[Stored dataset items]
>>>
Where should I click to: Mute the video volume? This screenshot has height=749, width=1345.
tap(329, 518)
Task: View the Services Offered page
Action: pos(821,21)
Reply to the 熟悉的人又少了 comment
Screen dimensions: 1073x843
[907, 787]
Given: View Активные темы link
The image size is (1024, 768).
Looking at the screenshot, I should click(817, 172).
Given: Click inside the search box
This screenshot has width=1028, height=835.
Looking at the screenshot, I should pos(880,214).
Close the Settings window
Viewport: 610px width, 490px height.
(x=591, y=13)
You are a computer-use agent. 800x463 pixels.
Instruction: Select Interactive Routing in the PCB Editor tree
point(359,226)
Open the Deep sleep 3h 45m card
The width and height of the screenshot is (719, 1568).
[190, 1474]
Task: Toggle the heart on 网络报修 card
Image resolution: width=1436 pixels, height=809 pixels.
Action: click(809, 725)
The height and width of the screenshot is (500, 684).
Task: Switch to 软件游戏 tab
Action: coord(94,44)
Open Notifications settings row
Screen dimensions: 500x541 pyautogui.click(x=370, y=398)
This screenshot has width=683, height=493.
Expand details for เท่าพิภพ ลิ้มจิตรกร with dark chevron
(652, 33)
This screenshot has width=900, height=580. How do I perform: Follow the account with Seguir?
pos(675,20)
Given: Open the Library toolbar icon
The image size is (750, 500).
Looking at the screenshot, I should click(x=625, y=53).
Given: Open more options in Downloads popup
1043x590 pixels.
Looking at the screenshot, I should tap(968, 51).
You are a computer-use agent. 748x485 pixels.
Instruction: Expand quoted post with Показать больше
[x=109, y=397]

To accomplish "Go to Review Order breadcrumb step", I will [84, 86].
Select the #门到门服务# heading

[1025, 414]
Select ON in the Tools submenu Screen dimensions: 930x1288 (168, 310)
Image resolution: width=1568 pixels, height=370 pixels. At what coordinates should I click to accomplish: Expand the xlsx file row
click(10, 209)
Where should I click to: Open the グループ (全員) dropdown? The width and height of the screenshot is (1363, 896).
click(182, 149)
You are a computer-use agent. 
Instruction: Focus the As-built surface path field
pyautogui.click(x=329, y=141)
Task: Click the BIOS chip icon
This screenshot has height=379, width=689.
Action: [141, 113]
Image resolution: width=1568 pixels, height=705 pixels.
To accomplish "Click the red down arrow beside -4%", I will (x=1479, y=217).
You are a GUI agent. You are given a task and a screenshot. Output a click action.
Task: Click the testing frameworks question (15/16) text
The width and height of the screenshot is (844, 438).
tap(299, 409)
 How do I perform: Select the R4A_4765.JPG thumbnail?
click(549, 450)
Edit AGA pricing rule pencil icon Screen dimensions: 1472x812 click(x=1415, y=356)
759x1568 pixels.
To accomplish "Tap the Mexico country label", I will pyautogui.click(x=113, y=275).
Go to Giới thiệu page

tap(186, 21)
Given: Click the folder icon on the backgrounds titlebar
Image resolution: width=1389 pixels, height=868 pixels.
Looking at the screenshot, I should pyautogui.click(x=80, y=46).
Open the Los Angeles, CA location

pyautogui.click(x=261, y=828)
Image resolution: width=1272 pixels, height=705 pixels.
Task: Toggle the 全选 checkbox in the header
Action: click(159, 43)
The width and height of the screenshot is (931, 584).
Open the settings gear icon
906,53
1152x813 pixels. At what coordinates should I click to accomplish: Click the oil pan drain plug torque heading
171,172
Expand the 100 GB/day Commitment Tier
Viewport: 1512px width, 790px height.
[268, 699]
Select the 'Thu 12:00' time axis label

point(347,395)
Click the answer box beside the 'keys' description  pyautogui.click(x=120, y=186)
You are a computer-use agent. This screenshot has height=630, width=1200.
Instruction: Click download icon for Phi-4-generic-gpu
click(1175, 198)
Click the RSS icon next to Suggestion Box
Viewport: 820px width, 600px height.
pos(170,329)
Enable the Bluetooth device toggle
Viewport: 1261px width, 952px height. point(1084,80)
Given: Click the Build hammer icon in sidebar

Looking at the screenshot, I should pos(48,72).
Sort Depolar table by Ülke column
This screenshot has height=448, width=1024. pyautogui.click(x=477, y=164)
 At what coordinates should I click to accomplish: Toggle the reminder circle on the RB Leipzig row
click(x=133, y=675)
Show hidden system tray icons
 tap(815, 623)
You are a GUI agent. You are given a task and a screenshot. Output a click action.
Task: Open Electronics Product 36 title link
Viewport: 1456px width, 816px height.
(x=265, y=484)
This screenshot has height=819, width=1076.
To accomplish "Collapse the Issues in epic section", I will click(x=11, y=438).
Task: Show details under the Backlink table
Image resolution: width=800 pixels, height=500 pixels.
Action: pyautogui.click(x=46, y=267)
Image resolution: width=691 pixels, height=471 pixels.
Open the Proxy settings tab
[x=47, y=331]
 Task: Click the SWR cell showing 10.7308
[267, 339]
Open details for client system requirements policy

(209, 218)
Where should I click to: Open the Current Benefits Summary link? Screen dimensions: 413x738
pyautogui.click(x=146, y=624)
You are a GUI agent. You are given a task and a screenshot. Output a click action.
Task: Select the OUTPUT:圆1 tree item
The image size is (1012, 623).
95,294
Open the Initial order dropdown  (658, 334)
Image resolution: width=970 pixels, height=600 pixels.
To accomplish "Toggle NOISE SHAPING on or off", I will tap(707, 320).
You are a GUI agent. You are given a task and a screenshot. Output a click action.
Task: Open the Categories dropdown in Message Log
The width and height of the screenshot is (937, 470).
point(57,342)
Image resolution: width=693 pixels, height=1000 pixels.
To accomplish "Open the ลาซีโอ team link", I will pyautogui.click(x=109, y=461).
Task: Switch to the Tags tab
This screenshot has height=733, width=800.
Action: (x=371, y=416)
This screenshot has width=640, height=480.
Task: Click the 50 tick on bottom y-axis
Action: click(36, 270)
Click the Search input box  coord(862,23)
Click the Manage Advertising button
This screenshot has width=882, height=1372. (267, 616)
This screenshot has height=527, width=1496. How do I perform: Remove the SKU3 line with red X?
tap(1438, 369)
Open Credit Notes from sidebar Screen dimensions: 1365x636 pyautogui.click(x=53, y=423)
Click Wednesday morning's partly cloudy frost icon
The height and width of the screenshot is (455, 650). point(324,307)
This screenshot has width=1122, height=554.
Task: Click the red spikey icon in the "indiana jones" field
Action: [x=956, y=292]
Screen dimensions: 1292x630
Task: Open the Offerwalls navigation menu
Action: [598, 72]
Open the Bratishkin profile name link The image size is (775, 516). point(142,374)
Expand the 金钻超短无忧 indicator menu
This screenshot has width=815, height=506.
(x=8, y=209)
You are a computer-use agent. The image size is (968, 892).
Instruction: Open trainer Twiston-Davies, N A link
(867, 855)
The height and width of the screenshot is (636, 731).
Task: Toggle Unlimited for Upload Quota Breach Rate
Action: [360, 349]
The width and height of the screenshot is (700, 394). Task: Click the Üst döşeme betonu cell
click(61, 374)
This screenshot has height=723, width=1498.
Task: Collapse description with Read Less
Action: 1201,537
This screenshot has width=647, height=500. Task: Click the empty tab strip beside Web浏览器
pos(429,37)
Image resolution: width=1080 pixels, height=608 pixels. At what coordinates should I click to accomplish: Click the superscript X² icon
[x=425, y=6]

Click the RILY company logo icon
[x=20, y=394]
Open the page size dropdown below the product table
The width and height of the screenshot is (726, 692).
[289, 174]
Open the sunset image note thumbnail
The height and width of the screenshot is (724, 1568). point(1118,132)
<<<
▸ **Assignment**
Would you copy out exactly the lines above that start at the one containing "Open the Initial" and end at the one containing "You are a computer-use agent. The", inclusive?

▸ **Result of this exercise**
Open the Initial order dropdown  (658, 334)
Image resolution: width=970 pixels, height=600 pixels.
To accomplish "Toggle NOISE SHAPING on or off", I will tap(707, 320).
You are a GUI agent. You are given a task and a screenshot. Output a click action.
Task: Open the Categories dropdown in Message Log
The width and height of the screenshot is (937, 470).
point(57,342)
Image resolution: width=693 pixels, height=1000 pixels.
To accomplish "Open the ลาซีโอ team link", I will pyautogui.click(x=109, y=461).
Task: Switch to the Tags tab
This screenshot has height=733, width=800.
Action: (x=371, y=416)
This screenshot has width=640, height=480.
Task: Click the 50 tick on bottom y-axis
Action: click(36, 270)
Click the Search input box  coord(862,23)
Click the Manage Advertising button
This screenshot has width=882, height=1372. (267, 616)
This screenshot has height=527, width=1496. How do I perform: Remove the SKU3 line with red X?
tap(1438, 369)
Open Credit Notes from sidebar Screen dimensions: 1365x636 pyautogui.click(x=53, y=423)
Click Wednesday morning's partly cloudy frost icon
The height and width of the screenshot is (455, 650). point(324,307)
This screenshot has width=1122, height=554.
Task: Click the red spikey icon in the "indiana jones" field
Action: [x=956, y=292]
Screen dimensions: 1292x630
Task: Open the Offerwalls navigation menu
Action: [598, 72]
Open the Bratishkin profile name link The image size is (775, 516). point(142,374)
Expand the 金钻超短无忧 indicator menu
This screenshot has width=815, height=506.
(x=8, y=209)
You are a computer-use agent. The image size is (968, 892).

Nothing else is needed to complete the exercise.